STUDY MATERIAL —
== == ==

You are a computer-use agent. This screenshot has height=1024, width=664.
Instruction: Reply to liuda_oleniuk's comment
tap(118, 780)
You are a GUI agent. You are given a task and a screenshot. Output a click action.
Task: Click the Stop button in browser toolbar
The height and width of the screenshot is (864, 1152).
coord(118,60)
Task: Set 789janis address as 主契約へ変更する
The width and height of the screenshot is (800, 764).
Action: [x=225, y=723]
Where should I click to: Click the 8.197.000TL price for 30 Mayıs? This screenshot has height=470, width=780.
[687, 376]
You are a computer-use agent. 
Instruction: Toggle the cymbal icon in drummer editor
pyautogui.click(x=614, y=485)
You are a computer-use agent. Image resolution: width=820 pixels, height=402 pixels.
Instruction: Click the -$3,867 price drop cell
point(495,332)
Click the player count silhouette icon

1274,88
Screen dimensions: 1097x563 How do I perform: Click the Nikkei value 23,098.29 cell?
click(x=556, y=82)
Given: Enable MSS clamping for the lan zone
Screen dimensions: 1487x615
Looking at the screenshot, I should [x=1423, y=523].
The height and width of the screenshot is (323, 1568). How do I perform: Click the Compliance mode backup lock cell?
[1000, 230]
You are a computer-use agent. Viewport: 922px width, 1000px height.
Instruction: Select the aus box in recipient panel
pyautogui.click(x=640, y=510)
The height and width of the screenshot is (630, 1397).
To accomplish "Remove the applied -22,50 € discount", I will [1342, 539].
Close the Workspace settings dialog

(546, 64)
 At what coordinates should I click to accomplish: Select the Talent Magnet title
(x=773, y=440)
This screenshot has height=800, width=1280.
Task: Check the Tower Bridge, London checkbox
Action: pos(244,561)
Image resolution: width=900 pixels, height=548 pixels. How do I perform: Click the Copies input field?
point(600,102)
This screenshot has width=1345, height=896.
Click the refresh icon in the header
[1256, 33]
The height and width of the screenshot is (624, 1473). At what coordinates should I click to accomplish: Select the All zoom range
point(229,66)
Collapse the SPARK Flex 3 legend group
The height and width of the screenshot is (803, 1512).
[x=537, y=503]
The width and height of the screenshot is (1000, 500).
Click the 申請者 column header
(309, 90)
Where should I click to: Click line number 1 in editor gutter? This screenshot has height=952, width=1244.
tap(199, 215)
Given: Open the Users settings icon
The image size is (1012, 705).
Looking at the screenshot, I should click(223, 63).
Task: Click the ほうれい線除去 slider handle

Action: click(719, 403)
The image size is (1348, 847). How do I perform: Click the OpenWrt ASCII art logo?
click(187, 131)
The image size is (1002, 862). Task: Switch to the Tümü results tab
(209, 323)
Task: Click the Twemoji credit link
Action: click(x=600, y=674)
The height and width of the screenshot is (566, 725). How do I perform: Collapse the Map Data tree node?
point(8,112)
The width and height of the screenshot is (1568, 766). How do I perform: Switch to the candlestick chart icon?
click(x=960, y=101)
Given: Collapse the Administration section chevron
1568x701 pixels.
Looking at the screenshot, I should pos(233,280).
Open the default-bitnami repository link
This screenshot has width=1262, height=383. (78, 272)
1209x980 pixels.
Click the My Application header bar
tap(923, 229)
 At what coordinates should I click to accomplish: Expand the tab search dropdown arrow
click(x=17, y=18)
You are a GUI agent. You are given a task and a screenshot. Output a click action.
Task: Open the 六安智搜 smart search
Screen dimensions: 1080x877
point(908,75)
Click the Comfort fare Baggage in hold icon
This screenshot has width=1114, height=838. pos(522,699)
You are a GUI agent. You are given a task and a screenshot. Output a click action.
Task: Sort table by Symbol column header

== == ==

EXERCISE — Return each entry exactly. Leave none out.

SOLUTION FOR THIS TASK —
You are a computer-use agent. This screenshot has height=1024, width=664.
Instruction: Reply to liuda_oleniuk's comment
tap(118, 780)
You are a GUI agent. You are given a task and a screenshot. Output a click action.
Task: Click the Stop button in browser toolbar
The height and width of the screenshot is (864, 1152).
coord(118,60)
Task: Set 789janis address as 主契約へ変更する
The width and height of the screenshot is (800, 764).
Action: [x=225, y=723]
Where should I click to: Click the 8.197.000TL price for 30 Mayıs? This screenshot has height=470, width=780.
[687, 376]
You are a computer-use agent. 
Instruction: Toggle the cymbal icon in drummer editor
pyautogui.click(x=614, y=485)
You are a computer-use agent. Image resolution: width=820 pixels, height=402 pixels.
Instruction: Click the -$3,867 price drop cell
point(495,332)
Click the player count silhouette icon

1274,88
Screen dimensions: 1097x563 How do I perform: Click the Nikkei value 23,098.29 cell?
click(x=556, y=82)
Given: Enable MSS clamping for the lan zone
Screen dimensions: 1487x615
Looking at the screenshot, I should [x=1423, y=523].
The height and width of the screenshot is (323, 1568). How do I perform: Click the Compliance mode backup lock cell?
[1000, 230]
You are a computer-use agent. Viewport: 922px width, 1000px height.
Instruction: Select the aus box in recipient panel
pyautogui.click(x=640, y=510)
The height and width of the screenshot is (630, 1397).
To accomplish "Remove the applied -22,50 € discount", I will [1342, 539].
Close the Workspace settings dialog

(546, 64)
 At what coordinates should I click to accomplish: Select the Talent Magnet title
(x=773, y=440)
This screenshot has height=800, width=1280.
Task: Check the Tower Bridge, London checkbox
Action: pos(244,561)
Image resolution: width=900 pixels, height=548 pixels. How do I perform: Click the Copies input field?
point(600,102)
This screenshot has width=1345, height=896.
Click the refresh icon in the header
[1256, 33]
The height and width of the screenshot is (624, 1473). At what coordinates should I click to accomplish: Select the All zoom range
point(229,66)
Collapse the SPARK Flex 3 legend group
The height and width of the screenshot is (803, 1512).
[x=537, y=503]
The width and height of the screenshot is (1000, 500).
Click the 申請者 column header
(309, 90)
Where should I click to: Click line number 1 in editor gutter? This screenshot has height=952, width=1244.
tap(199, 215)
Given: Open the Users settings icon
The image size is (1012, 705).
Looking at the screenshot, I should click(223, 63).
Task: Click the ほうれい線除去 slider handle

Action: click(719, 403)
The image size is (1348, 847). How do I perform: Click the OpenWrt ASCII art logo?
click(187, 131)
The image size is (1002, 862). Task: Switch to the Tümü results tab
(209, 323)
Task: Click the Twemoji credit link
Action: click(x=600, y=674)
The height and width of the screenshot is (566, 725). How do I perform: Collapse the Map Data tree node?
point(8,112)
The width and height of the screenshot is (1568, 766). How do I perform: Switch to the candlestick chart icon?
click(x=960, y=101)
Given: Collapse the Administration section chevron
1568x701 pixels.
Looking at the screenshot, I should pos(233,280).
Open the default-bitnami repository link
This screenshot has width=1262, height=383. (78, 272)
1209x980 pixels.
Click the My Application header bar
tap(923, 229)
 At what coordinates should I click to accomplish: Expand the tab search dropdown arrow
click(x=17, y=18)
You are a GUI agent. You are given a task and a screenshot. Output a click action.
Task: Open the 六安智搜 smart search
Screen dimensions: 1080x877
point(908,75)
Click the Comfort fare Baggage in hold icon
This screenshot has width=1114, height=838. pos(522,699)
You are a GUI agent. You are given a task and a screenshot. Output a click action.
Task: Sort table by Symbol column header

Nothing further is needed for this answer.